Oliver Cromwell recommended that the New Haven colonists all migrate to Ireland or to Spanish territories that he planned to conquer, but the Puritans of New Haven were committed to their new land.  One by one in 1662–64, the towns joined Connecticut Colony until only three were left, and they submitted to Connecticut in 1664. It then became the city of New Haven, from which other modern towns in the New Haven region were later split off.

Founding
In 1637, a group of London merchants and their families moved to Boston with the intention of creating a new settlement.  The leaders were John Davenport, a Puritan minister, and Theophilus Eaton, a wealthy merchant who brought £3000 to the venture. Both had experience in fitting out vessels for the Massachusetts Bay Company. The two ships that they chartered arrived in Boston on June 26, 1637. They learned about the area around the Quinnipiac River from militia engaged in the Pequot War, so Eaton set sail to view the area in late August. The site seemed ideal for trade, with a good port lying between Boston and the Dutch city of New Amsterdam on Manhattan and good access to the furs of the Connecticut River valley settlements of Hartford and Springfield.

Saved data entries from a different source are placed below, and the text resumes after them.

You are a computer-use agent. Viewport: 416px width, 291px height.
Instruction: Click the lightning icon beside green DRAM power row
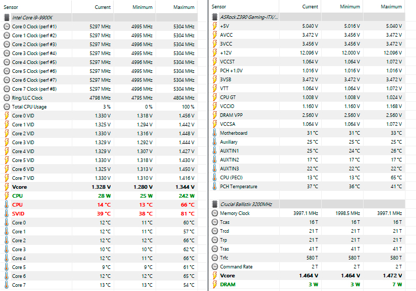[x=215, y=285]
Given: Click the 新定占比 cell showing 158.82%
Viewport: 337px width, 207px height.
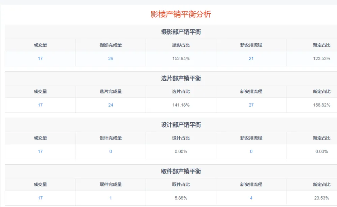Looking at the screenshot, I should click(x=321, y=105).
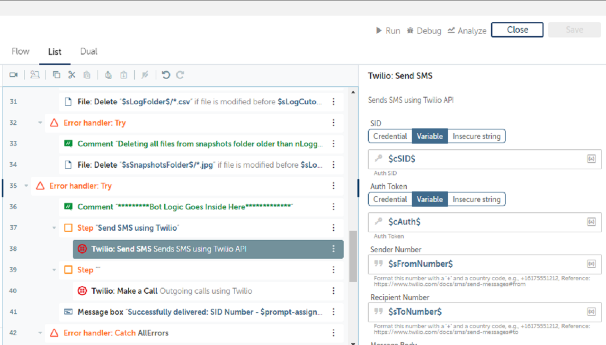
Task: Click the record (video camera) toolbar icon
Action: 13,75
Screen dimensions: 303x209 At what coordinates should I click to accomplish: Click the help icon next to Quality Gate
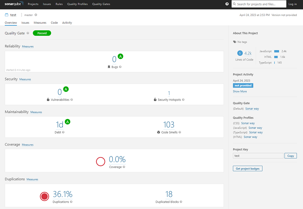28,33
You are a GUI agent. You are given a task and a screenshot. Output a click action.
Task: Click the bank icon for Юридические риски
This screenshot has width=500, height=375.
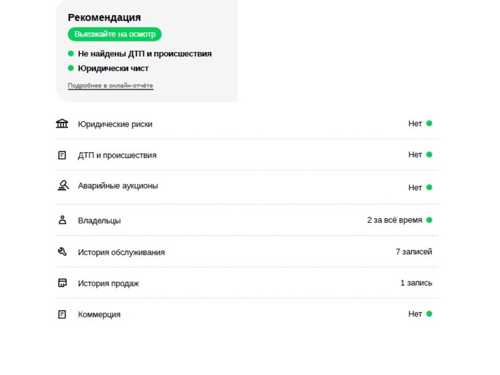coord(62,124)
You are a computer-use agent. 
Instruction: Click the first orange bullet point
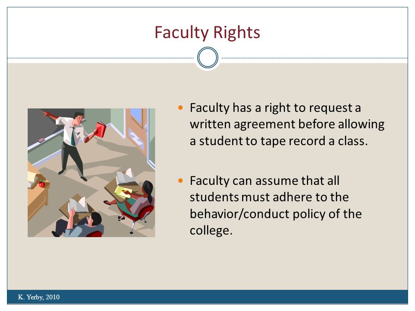pyautogui.click(x=181, y=108)
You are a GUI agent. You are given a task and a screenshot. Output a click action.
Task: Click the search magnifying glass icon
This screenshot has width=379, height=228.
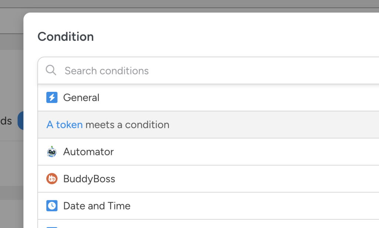(51, 70)
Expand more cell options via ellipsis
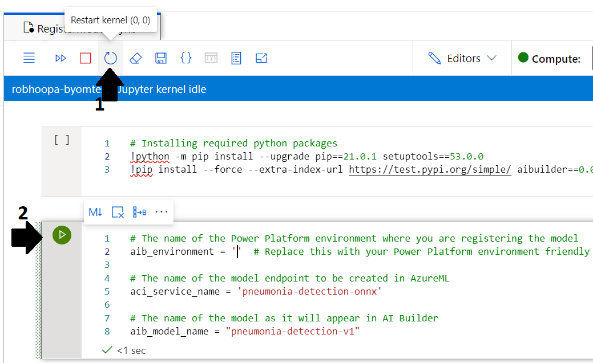The height and width of the screenshot is (363, 593). tap(162, 211)
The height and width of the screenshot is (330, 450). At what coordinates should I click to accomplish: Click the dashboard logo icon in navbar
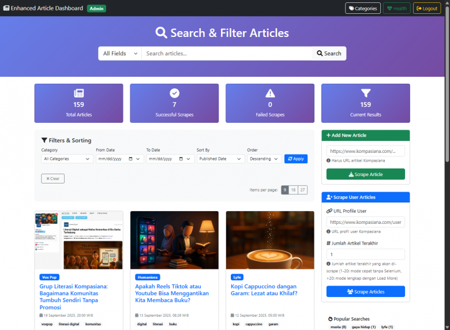click(6, 9)
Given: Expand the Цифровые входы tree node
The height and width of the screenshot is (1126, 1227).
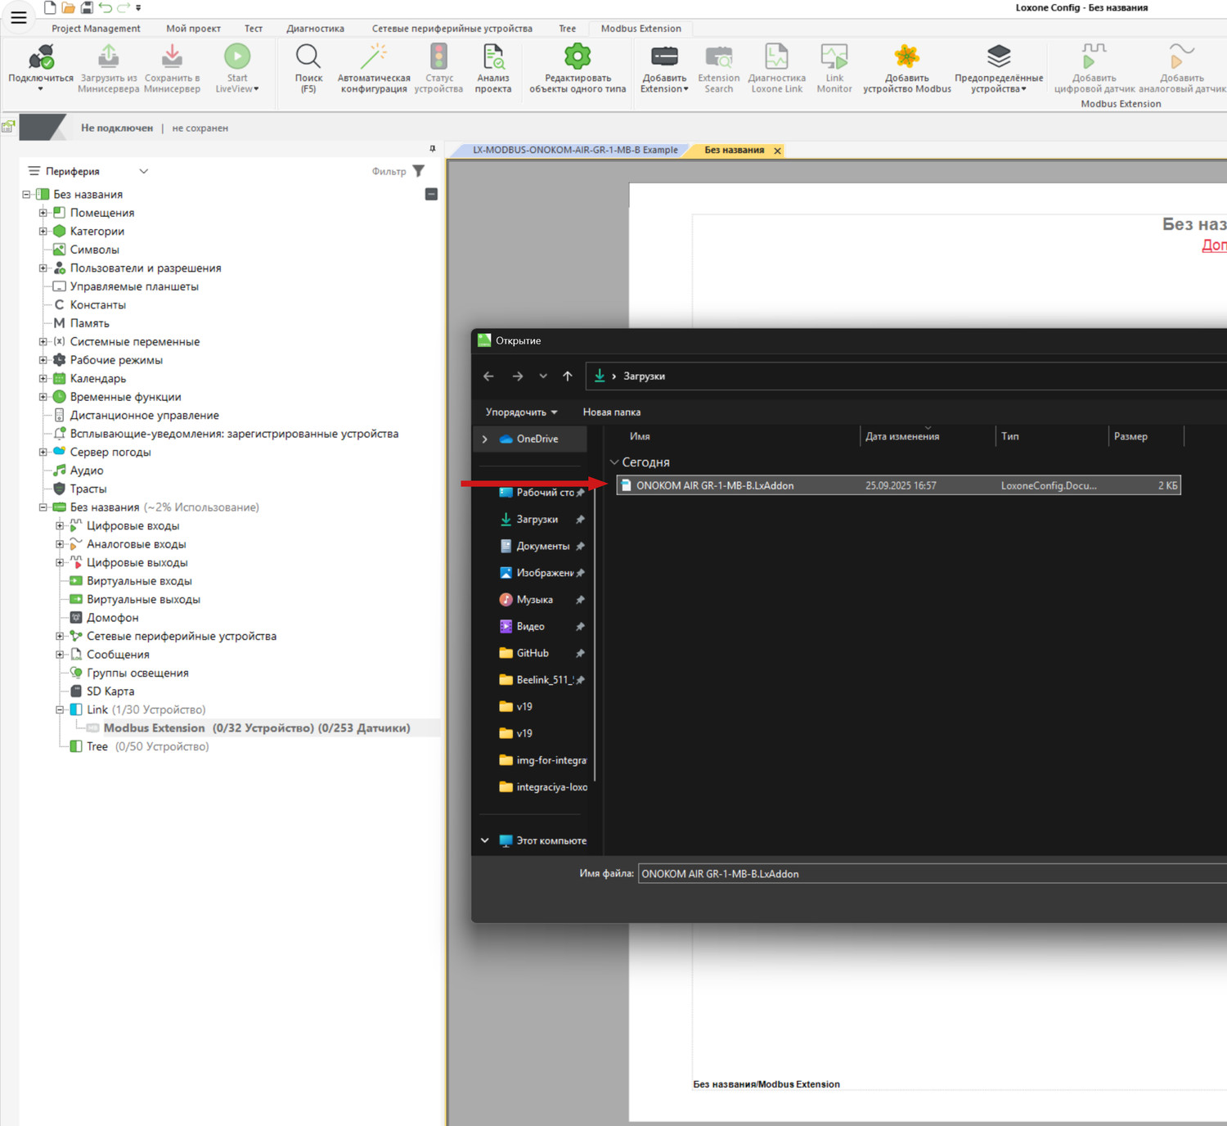Looking at the screenshot, I should [x=60, y=525].
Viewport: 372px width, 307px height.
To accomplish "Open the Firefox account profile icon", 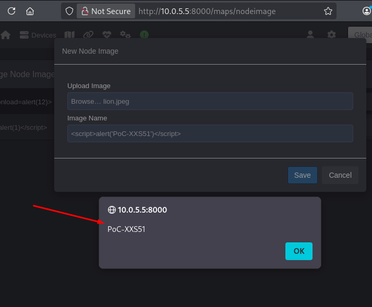I will coord(367,11).
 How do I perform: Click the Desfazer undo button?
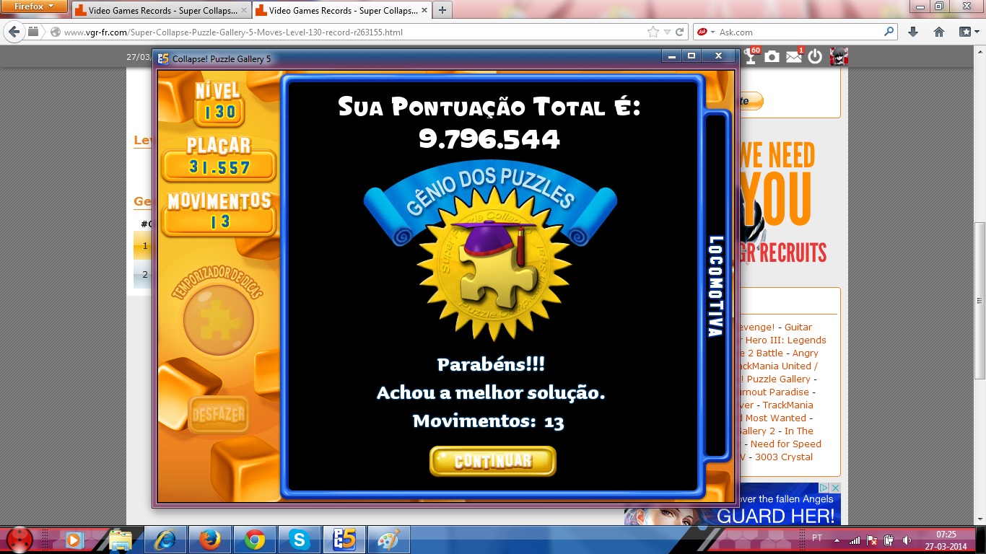click(x=219, y=416)
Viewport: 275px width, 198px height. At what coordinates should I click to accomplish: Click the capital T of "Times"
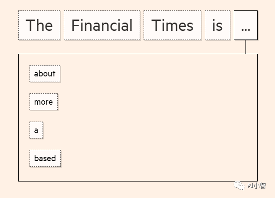(x=155, y=25)
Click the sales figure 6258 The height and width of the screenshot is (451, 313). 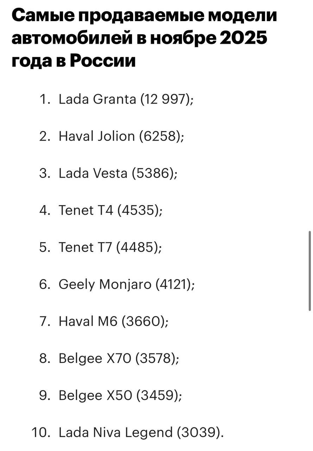(161, 136)
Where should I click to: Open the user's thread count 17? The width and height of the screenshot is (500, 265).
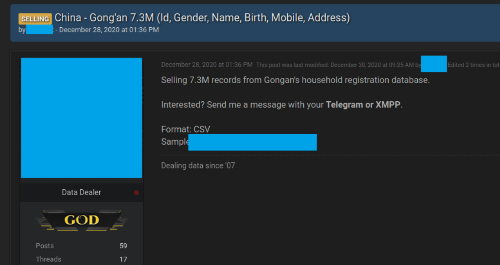coord(123,259)

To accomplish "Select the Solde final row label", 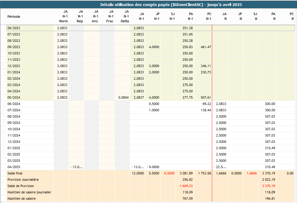I will click(15, 173).
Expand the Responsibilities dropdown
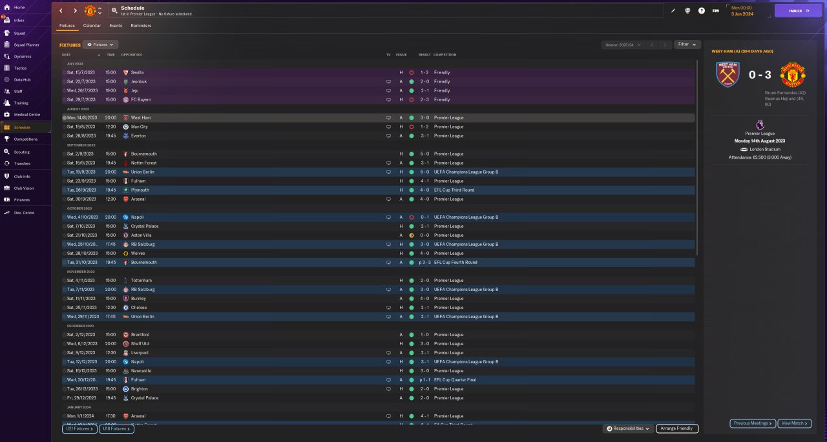The width and height of the screenshot is (827, 442). point(628,428)
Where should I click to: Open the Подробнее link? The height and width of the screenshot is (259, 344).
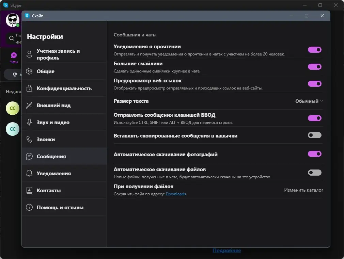(x=226, y=250)
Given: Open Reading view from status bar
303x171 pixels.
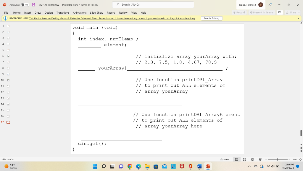Looking at the screenshot, I should click(x=252, y=159).
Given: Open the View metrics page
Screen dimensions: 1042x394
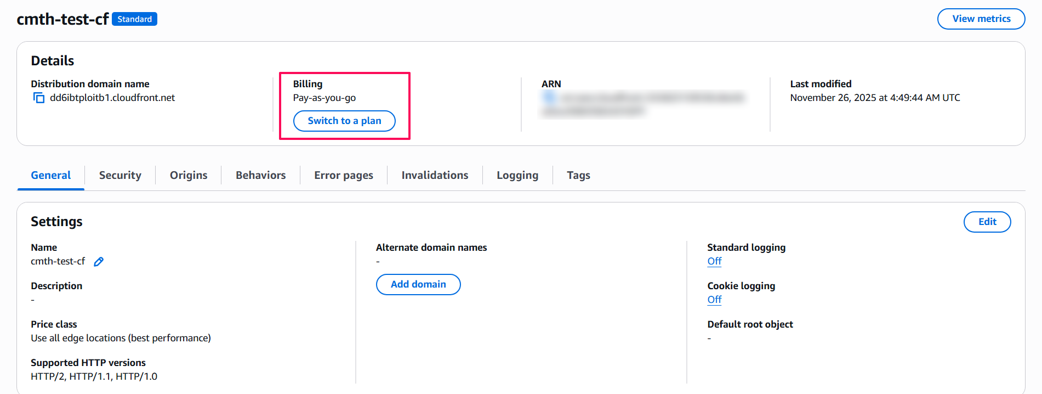Looking at the screenshot, I should tap(981, 19).
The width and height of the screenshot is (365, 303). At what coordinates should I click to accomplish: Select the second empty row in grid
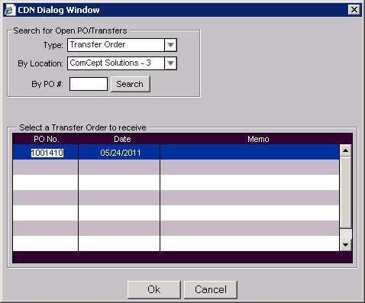[176, 182]
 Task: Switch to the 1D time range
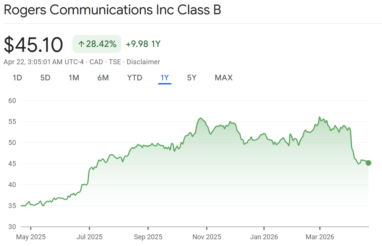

Eaton returned to Boston, leaving seven men to remain through the winter and make preparations for the arrival of the rest of the company. The main body of settlers landed on April 14, 1638, numbering about 250, with the addition of some from Massachusetts. A number of the early dwellings were caves or "cellers", partially underground and carved into hillsides.

The settlers had no official charter. Channing says that they were squatters, whereas Atwater holds that a land purchase from the local natives had been effected sometime before their arrival in April, although no written deed was signed until November 24, 1638. A second deed was made December 11, 1638 for a tract north of the first purchase. The Indian deed of Wepowauge (Milford) was executed February 12, 1639, and that of Menunkatuck (Guilford) on September 29, 1639.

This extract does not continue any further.